Lesson 102 of 1550
Literature Review for Evidence-Based Practice: AI as a Research Accelerator
Keeping current with clinical evidence is nearly impossible at the pace literature is published. AI can accelerate literature review by summarizing studies, identifying relevant guidelines, and synthesizing evidence — but clinicians must evaluate source quality independently.
Lesson map
What this lesson covers
Learning path
The main moves in order
- 1The evidence explosion problem
- 2evidence-based practice
- 3literature review
- 4study quality
Concept cluster
Terms to connect while reading
Section 1
The evidence explosion problem
PubMed indexes roughly 4,000 new articles per day. No clinician can read the literature relevant to their specialty comprehensively. AI can accelerate the filtering and synthesis step — summarizing abstracts, identifying methodological patterns, and translating study findings into clinical implications. But AI cannot evaluate whether a study's methods are sound; that remains a clinician skill.

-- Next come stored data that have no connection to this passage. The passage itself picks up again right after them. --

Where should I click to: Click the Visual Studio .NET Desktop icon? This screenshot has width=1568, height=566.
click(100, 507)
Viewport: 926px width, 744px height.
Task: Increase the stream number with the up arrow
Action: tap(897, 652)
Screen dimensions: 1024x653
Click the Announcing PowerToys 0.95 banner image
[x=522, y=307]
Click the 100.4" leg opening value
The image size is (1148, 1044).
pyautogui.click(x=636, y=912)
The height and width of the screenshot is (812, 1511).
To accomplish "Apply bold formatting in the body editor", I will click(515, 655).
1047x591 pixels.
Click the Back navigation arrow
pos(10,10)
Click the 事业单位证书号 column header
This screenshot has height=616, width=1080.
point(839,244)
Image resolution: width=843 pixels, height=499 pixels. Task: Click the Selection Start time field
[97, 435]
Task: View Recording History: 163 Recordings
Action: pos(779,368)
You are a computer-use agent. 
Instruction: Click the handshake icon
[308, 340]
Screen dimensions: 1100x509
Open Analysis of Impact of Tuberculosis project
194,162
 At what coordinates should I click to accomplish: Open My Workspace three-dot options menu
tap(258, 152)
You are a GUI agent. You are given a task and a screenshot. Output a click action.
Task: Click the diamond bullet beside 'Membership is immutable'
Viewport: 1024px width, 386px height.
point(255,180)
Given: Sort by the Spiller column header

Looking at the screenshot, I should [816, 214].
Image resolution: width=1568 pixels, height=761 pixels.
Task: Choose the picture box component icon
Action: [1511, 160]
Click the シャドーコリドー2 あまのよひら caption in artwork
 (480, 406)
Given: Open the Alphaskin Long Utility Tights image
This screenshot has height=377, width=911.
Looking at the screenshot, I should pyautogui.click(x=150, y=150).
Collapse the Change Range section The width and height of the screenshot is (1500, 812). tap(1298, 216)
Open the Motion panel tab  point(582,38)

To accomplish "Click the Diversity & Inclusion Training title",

Literature review prompt patterns
- 1Specify the clinical question using PICO format: Patient, Intervention, Comparison, Outcome
- 2Ask for evidence hierarchy explicitly — prioritize RCTs and systematic reviews
- 3Request limitations and conflicts of interest — AI may omit these without prompting
- 4Verify all cited studies exist before clinical application — AI hallucination of citations is documented
- 5Use AI synthesis as a starting map, then read the highest-quality primary studies yourself
Hallucinated citations: a real risk
LLMs are known to generate plausible-sounding but nonexistent citations — complete with authors, journals, volume numbers, and DOIs that do not exist. Before citing any AI-sourced reference in a clinical guideline, protocol, or publication, verify every citation against PubMed or the journal's website. This is non-negotiable.
Key terms in this lesson
The big idea: AI accelerates evidence synthesis. Clinicians verify citations and evaluate methods. Never cite a study you haven't confirmed exists.